● TASK DATA:

- - - - -

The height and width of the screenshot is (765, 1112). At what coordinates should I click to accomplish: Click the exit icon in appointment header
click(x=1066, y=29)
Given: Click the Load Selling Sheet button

- - - - -

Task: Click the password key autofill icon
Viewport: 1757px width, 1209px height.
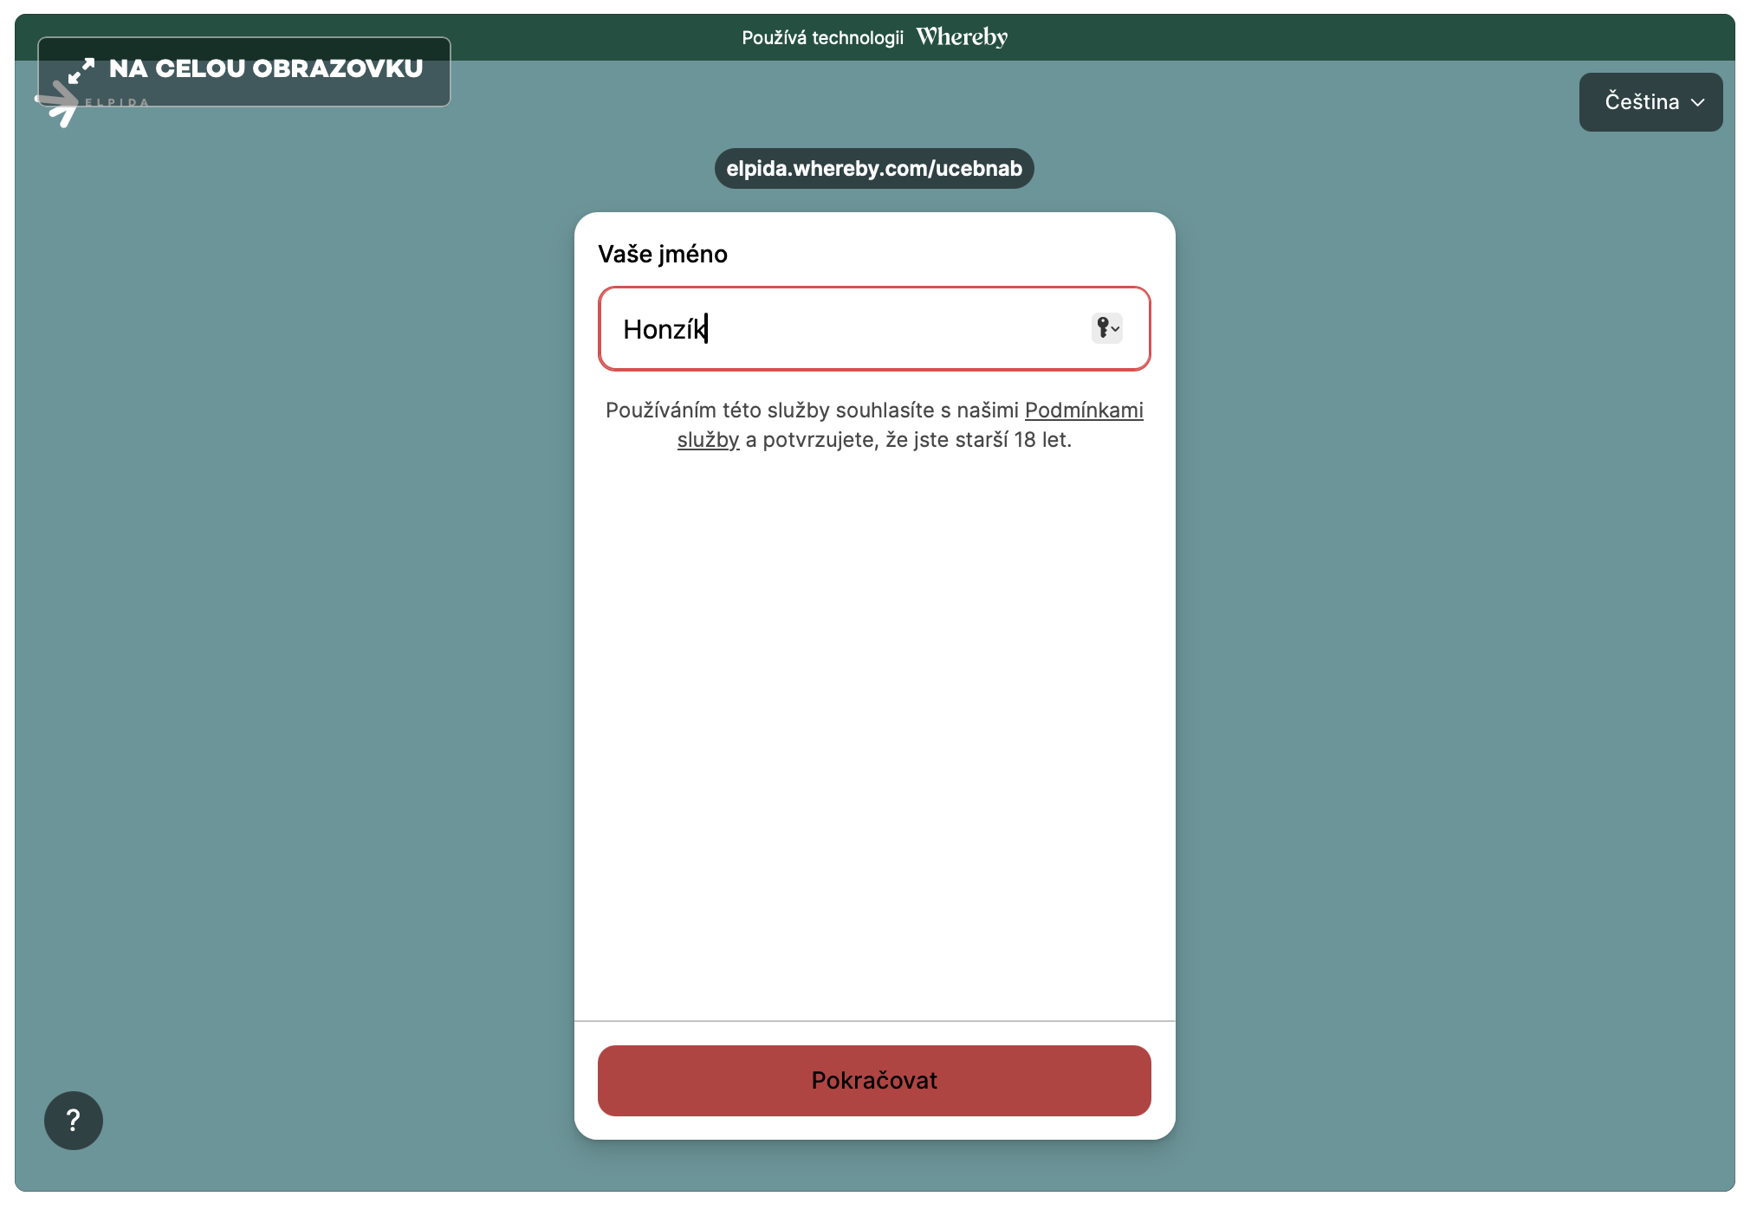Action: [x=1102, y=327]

- - - - -

● TASK:
There is a run of lines above from the one with "The height and" to the one with "Given: Click the Load Selling Sheet button"; print exactly that run, both ends included, and nothing else.

● ANSWER SPACE:
The height and width of the screenshot is (765, 1112). At what coordinates should I click to accomplish: Click the exit icon in appointment header
click(x=1066, y=29)
Given: Click the Load Selling Sheet button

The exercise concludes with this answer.